#### 本文
◆ ◆ ◆ ◆ ◆ ◆ ◆

白耳義通信 第92回
「ストラディヴァリウスからコロナウイルスまで」
連載 2024-06-19
鍵盤楽器奏者 末次 克史
普段、クラシック音楽を聴かない人でもヴァイオリンの名器・ストラディヴァリウスは聞いたことがあるのではないだろうか。イタリアのストラディヴァリ父子(父・アントニオ、子・フランチェスコ、オモボノ)が、17世紀から18世紀にかけて制作した楽器で、現存するのは約600挺。オークションにかけられると、何十億という値段が付けられることもある。
先月、記事にした Eurovision と同時期に開催されるのが、世界三大音楽コンクールの一つ、エリザベート王妃国際音楽コンクール(あと二つは、チャイコフスキー国際コンクールとショパン国際ピアノコンクール)。ベルギーの首都・ブリュッセルで行われ、今年はヴァイオリン部門の年であった。
そのコンクールで40年もの長きに渡ってヴァイオリンの手入れをしているのが、ベルギー人のヤン・ストリック Jan Strick 氏。本番で、参加者が最高の演奏ができるように舞台裏から援助している。ここ数年で、参加者のレベルは飛躍的に上がると同時に、彼らが持っている楽器も名器揃いである。前述のストラディヴァリウスに始まり、アマティ、グァダニーニといった名前が並ぶ。
しかも面白いことに、プログラムには、誰がどの楽器を使用しているか、所有者は誰なのかまで書かれている。貸与する側も、コンクールで好成績を収めそうな演奏家に弾いて貰うことで、楽器の価値もあがり、名誉を得られるという訳だ。コンクールのファイナリストともなれば、ほぼ全員が前述の名器を使うことになる。中には、コンクールの数週間前に初めて「名器」を手にすることもあるという。
因みに今年の優勝者は、ウクライナからやってきたドミトロ・ウドヴィチェンコ Dmytro Udovychenko さん。ドイツの音楽財団からレンタルしたグァダニーニで栄冠を掴んだ。

◆ ◆ ◆ ◆ ◆ ◆ ◆

#### データ抜粋

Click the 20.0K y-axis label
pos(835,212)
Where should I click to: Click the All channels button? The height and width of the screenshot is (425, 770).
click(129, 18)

◆ ◆ ◆ ◆ ◆ ◆ ◆

#### 次の課題
1/ ヴァイオリンの名器とコンクールについての文章のうち、「そのコンクールで40年もの長きに渡ってヴァイオリンの手入れをしているのが、ベルギー人のヤン・ストリック Jan Strick」から「を手にすることもあるという。」までをそのまま書き写せ。
2/ ヴァイオリンの名器とコンクールについての文章を、最後の文に続けて書き継げ。

#### 解答
1/
そのコンクールで40年もの長きに渡ってヴァイオリンの手入れをしているのが、ベルギー人のヤン・ストリック Jan Strick 氏。本番で、参加者が最高の演奏ができるように舞台裏から援助している。ここ数年で、参加者のレベルは飛躍的に上がると同時に、彼らが持っている楽器も名器揃いである。前述のストラディヴァリウスに始まり、アマティ、グァダニーニといった名前が並ぶ。
しかも面白いことに、プログラムには、誰がどの楽器を使用しているか、所有者は誰なのかまで書かれている。貸与する側も、コンクールで好成績を収めそうな演奏家に弾いて貰うことで、楽器の価値もあがり、名誉を得られるという訳だ。コンクールのファイナリストともなれば、ほぼ全員が前述の名器を使うことになる。中には、コンクールの数週間前に初めて「名器」を手にすることもあるという。

2/
さて、ここのところめっきり新型コロナウイルス関連ニュースは報道されないと思っていたら、X(旧ツイッター)に衝撃的なツイートが。「ほら!新型コロナウイルスが戻ってきた!」と、ルーヴァン大学のレーガ研究所が発表。これによると、ルーヴァンの下水から驚くべき量のコロナウイルスが発見されたとのこと。
毎月のように下水を採取しているが、「これほど大規模な集中が見られるのは数カ月ぶりだった」ようである。2020年から数年経った今でも、大量のウィルスが存在するということは、再び多くの人が感染する可能性もあるということである。
今夏、フランス・パリでオリンピックが開催されるが、大事な舞台で思いもよらぬ落とし穴にはまらないことを祈るばかりである。
【プロフィール】
末次 克史(すえつぐ かつふみ)
山口県出身、ベルギー在住。武蔵野音楽大学器楽部ピアノ科卒業後、ベルギーへ渡る。王立モンス音楽院で、チェンバロと室内楽を学ぶ。在学中からベルギーはもとよりヨーロッパ各地、日本に於いてチェンバリスト、通奏低音奏者として活動。現在はピアニストとしても演奏活動の他、後進の指導に当たっている。ベルギー・フランダース政府観光局公認ガイドでもある。